◆ **Problem to work on**:
Every line holding "left" should be copied from the records below.

◆ **Data listing**:
____
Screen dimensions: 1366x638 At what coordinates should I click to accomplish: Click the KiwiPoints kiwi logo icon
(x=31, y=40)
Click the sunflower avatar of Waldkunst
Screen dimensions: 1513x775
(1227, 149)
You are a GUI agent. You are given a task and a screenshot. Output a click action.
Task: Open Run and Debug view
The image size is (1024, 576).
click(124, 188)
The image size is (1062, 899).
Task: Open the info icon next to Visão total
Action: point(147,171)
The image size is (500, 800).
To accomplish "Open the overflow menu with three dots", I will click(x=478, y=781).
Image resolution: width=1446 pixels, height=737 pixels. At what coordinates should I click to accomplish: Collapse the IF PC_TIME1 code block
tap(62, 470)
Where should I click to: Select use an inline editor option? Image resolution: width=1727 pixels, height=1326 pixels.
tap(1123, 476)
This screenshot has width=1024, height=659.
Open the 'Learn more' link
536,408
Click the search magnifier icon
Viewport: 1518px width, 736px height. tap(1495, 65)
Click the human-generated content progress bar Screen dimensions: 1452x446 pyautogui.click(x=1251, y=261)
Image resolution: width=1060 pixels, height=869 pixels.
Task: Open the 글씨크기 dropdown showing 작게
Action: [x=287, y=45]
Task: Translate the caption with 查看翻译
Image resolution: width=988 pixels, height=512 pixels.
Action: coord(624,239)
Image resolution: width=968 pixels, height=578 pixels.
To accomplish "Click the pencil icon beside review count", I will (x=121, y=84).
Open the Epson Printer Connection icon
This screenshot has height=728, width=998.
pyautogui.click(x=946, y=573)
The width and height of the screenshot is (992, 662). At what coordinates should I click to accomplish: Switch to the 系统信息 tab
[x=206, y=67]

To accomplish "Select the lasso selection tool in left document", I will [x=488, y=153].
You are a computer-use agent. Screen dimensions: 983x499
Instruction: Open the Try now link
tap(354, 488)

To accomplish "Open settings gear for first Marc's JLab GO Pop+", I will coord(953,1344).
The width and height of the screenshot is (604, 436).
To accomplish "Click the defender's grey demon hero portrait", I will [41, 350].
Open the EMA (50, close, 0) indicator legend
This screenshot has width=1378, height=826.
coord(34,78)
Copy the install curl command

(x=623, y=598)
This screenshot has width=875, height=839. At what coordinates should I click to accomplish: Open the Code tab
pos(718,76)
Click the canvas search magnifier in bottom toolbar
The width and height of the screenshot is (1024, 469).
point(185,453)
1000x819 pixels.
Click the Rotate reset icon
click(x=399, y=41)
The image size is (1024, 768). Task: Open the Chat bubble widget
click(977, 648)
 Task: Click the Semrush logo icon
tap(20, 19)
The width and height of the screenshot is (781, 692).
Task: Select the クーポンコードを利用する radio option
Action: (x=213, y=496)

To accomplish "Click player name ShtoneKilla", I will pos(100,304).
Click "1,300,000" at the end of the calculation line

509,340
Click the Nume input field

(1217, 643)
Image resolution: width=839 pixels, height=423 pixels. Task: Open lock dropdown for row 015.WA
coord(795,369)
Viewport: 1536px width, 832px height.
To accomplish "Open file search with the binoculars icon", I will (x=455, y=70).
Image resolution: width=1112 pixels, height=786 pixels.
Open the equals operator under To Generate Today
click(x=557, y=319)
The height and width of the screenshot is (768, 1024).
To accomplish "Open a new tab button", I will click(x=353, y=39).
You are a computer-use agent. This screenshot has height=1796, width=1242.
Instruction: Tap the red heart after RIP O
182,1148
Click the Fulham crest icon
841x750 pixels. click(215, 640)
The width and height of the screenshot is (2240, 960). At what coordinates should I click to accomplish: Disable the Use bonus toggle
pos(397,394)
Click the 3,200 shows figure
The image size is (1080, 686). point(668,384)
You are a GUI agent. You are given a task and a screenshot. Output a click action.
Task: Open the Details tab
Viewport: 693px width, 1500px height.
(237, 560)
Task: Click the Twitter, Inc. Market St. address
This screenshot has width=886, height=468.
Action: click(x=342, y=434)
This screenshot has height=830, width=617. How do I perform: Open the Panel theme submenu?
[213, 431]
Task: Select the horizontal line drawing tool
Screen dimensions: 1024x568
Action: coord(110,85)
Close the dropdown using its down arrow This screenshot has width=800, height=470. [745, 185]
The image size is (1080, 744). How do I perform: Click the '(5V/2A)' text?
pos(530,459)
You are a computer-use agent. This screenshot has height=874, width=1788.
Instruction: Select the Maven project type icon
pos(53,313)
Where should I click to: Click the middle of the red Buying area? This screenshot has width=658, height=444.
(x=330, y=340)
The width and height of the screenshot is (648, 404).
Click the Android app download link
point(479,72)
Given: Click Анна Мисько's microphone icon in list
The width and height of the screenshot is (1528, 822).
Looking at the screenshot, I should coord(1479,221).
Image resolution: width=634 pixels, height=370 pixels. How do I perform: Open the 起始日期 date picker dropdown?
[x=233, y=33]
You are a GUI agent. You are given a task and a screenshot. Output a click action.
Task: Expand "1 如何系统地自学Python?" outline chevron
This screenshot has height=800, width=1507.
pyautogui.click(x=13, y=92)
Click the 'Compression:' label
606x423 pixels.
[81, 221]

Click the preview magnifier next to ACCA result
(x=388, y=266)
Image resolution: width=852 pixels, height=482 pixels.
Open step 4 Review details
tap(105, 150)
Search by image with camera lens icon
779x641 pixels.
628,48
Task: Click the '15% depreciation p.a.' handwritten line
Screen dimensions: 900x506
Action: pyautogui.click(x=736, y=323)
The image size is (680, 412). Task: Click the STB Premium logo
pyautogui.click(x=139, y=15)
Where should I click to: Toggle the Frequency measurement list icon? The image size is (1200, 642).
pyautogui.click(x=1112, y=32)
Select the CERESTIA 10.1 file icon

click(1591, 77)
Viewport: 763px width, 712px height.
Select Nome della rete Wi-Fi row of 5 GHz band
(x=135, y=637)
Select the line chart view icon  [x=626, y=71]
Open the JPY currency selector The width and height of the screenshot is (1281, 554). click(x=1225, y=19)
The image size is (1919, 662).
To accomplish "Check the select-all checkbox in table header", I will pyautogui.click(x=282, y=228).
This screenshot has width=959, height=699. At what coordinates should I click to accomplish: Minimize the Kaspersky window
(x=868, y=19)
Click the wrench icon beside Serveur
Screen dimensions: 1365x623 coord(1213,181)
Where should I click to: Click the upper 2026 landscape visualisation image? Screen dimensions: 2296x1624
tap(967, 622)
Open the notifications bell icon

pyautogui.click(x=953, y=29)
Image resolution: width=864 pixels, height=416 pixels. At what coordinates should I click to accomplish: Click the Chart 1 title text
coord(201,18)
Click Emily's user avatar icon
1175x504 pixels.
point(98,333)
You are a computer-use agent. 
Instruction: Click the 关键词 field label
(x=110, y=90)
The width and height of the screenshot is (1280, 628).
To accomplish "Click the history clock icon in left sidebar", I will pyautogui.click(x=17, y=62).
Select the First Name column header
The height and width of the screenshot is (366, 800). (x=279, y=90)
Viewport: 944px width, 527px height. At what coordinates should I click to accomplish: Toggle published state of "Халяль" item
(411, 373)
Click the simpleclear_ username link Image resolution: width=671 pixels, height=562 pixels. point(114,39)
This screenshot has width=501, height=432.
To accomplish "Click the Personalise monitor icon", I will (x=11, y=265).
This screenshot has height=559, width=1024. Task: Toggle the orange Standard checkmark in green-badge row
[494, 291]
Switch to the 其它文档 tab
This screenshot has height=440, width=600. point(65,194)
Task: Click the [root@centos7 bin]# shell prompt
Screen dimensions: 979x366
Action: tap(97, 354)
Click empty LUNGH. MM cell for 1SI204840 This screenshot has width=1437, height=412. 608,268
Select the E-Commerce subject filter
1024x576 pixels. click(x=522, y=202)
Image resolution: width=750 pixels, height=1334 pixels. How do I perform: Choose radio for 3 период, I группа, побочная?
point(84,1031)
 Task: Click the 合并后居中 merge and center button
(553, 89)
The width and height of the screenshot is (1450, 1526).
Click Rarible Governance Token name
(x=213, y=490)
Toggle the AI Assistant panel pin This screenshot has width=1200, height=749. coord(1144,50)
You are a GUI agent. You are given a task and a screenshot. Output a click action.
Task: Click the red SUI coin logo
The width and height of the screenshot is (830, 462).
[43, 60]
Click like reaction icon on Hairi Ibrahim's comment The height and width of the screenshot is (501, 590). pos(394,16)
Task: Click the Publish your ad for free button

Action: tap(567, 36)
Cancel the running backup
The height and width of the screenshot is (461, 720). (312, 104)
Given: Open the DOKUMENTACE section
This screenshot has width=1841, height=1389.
____
◆ **Final answer**:
To accomplish "Select the lasso selection tool in left document", I will [x=488, y=153].
To accomplish "Click the history clock icon in left sidebar", I will pyautogui.click(x=17, y=62).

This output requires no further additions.